Read through the data and report every line in which the word "menu" occurs.

▬▬▬

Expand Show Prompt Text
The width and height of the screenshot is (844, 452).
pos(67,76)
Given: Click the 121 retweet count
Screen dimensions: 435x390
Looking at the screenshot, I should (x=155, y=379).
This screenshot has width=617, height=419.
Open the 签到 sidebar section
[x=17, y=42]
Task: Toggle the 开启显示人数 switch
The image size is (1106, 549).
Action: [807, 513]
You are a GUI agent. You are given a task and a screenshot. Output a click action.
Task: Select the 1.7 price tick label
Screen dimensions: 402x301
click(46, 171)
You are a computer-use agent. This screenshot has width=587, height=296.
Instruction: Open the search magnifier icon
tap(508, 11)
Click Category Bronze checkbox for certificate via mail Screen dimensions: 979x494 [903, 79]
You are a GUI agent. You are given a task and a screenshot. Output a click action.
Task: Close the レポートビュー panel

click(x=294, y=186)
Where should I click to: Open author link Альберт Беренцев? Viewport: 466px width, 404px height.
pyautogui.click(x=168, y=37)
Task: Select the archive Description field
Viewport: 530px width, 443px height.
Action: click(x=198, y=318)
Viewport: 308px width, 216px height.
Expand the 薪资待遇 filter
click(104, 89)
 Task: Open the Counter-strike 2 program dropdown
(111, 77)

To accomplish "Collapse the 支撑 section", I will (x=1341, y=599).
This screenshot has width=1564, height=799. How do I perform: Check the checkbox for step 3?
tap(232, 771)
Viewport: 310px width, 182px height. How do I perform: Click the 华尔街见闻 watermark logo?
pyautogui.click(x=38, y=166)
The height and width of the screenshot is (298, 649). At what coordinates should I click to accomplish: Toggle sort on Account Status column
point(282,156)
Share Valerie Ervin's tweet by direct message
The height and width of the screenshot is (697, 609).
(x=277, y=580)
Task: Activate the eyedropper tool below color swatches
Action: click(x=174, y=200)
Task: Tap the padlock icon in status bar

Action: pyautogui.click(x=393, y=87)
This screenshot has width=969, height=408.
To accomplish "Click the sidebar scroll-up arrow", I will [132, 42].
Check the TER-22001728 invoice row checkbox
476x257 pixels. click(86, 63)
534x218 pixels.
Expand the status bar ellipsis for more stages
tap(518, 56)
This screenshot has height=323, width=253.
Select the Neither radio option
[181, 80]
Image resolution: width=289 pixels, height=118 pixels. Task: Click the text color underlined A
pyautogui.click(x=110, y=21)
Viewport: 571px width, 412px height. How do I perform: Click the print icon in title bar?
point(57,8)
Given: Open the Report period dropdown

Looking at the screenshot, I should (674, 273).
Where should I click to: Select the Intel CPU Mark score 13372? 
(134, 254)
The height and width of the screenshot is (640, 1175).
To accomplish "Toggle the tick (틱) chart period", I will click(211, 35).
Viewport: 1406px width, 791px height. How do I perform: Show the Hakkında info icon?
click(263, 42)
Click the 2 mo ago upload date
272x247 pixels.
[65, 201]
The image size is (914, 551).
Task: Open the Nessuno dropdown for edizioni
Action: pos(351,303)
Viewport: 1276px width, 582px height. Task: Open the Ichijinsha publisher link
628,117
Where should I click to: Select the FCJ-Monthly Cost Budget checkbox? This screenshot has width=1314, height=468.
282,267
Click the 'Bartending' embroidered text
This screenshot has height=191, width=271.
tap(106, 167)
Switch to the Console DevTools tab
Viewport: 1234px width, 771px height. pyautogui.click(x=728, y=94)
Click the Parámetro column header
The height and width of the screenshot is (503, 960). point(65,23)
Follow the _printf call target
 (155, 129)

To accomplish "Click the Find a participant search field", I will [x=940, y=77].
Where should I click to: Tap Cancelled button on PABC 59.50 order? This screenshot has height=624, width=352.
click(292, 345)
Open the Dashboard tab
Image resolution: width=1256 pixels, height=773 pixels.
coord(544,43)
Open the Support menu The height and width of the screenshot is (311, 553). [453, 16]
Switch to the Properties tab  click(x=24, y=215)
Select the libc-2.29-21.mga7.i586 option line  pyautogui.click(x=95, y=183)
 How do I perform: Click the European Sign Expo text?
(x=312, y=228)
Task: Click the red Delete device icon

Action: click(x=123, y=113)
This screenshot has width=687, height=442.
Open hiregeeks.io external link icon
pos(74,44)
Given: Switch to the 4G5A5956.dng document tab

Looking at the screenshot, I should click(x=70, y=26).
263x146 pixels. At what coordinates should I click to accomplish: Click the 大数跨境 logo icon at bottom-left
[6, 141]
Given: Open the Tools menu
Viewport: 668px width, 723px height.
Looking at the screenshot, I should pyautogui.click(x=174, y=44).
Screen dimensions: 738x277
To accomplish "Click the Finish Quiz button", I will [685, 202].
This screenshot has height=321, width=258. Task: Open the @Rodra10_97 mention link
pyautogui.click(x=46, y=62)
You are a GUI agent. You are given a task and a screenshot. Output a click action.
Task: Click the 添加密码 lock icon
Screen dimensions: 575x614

▬▬▬

● **TASK RESULT**:
Open the Support menu The height and width of the screenshot is (311, 553). [453, 16]
Given: Open the Tools menu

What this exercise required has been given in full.